RECORDS TO USE:
>>>

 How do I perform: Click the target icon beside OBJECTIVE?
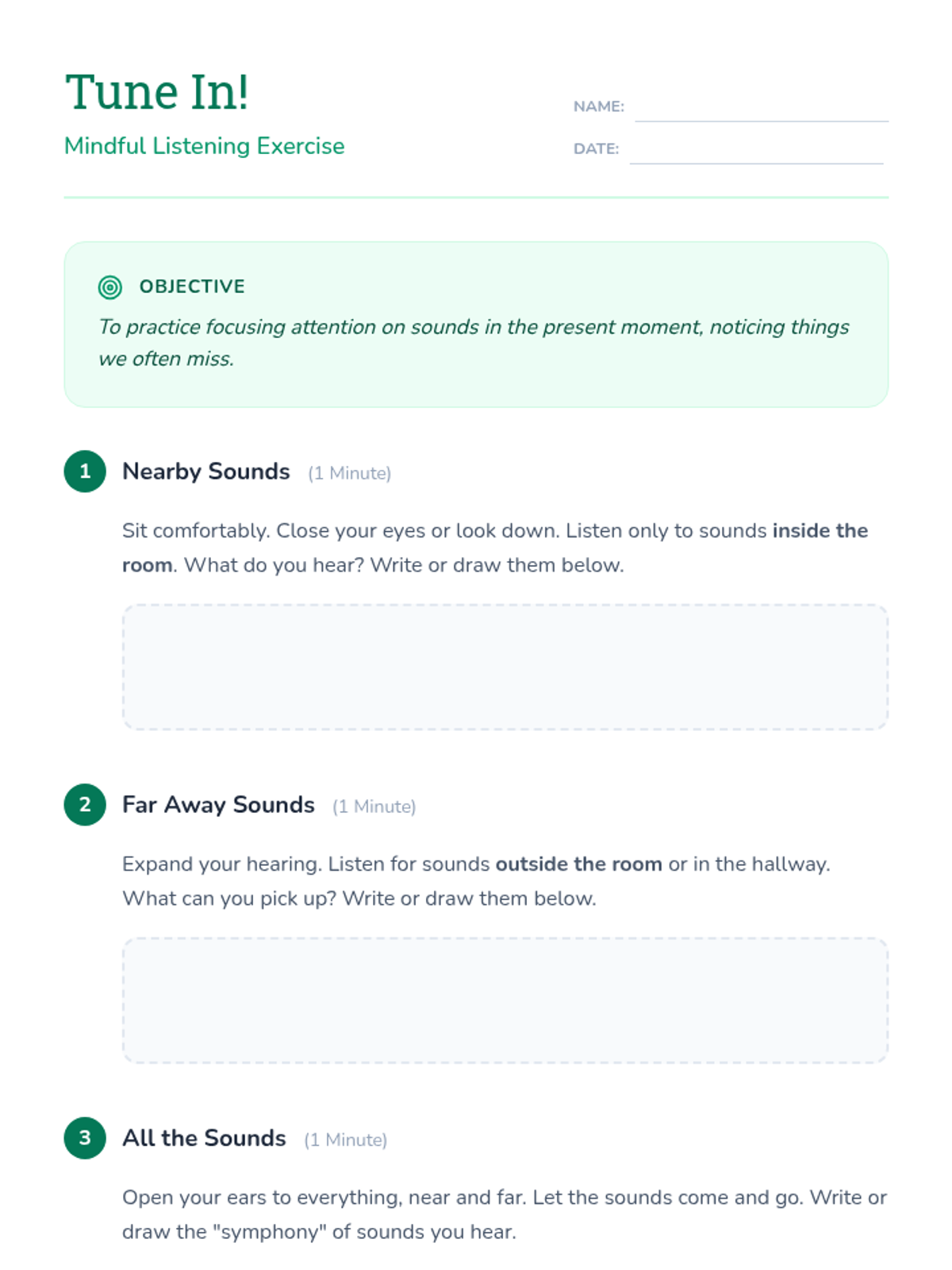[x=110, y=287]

<<<
>>>

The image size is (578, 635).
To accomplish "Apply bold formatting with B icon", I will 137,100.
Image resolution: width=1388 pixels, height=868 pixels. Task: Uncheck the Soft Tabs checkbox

<<<
>>>

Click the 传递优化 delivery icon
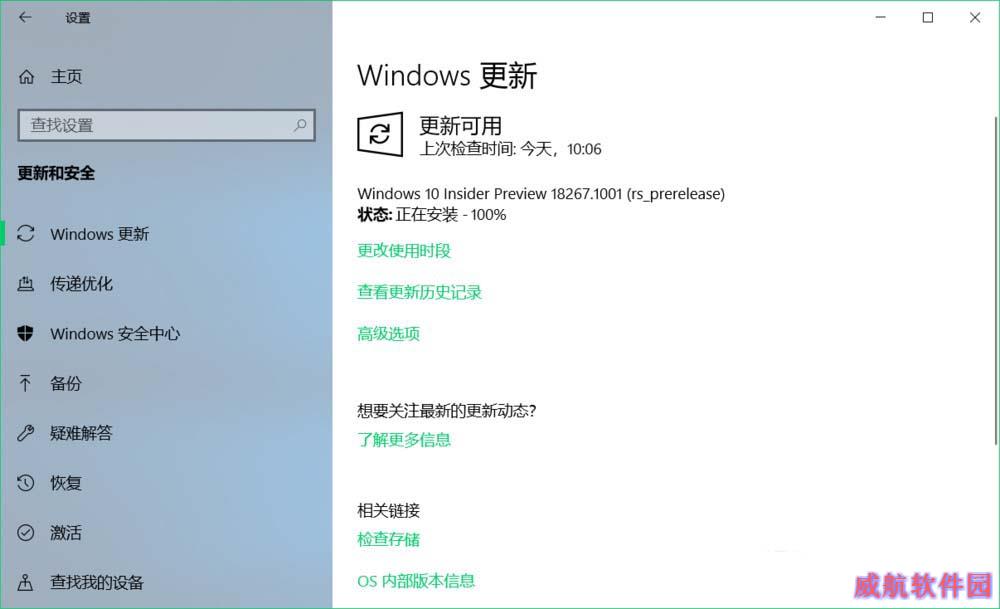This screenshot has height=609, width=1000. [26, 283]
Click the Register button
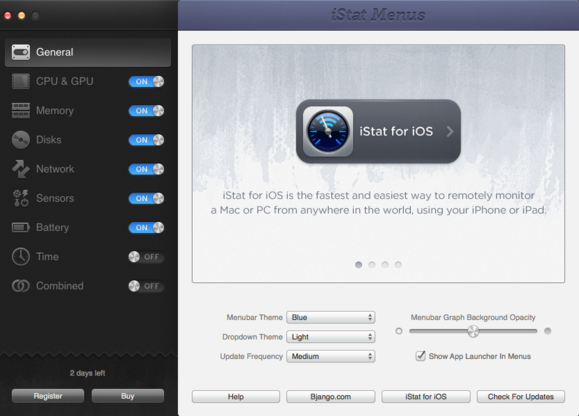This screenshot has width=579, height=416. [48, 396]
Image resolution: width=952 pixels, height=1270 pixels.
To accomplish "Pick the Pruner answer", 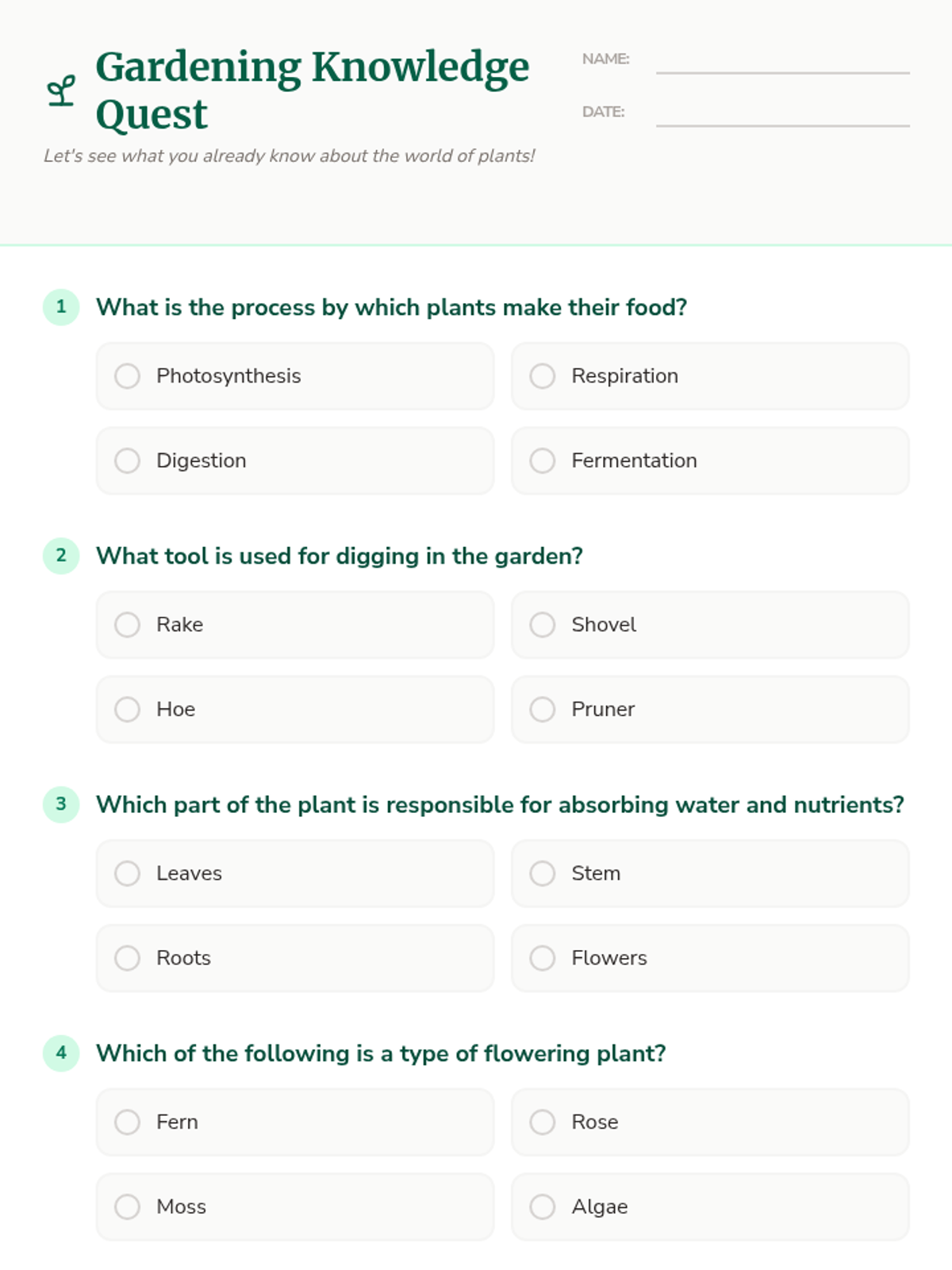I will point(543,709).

<<<

TASK ITEM: Please give back exactly the lines of the listing above that run from the one containing "The image size is (578, 635)." through the one containing "Image resolution: width=1388", and only those.

RESPONSE TO THE EXERCISE:
The image size is (578, 635).
To accomplish "Apply bold formatting with B icon", I will 137,100.
Image resolution: width=1388 pixels, height=868 pixels. Task: Uncheck the Soft Tabs checkbox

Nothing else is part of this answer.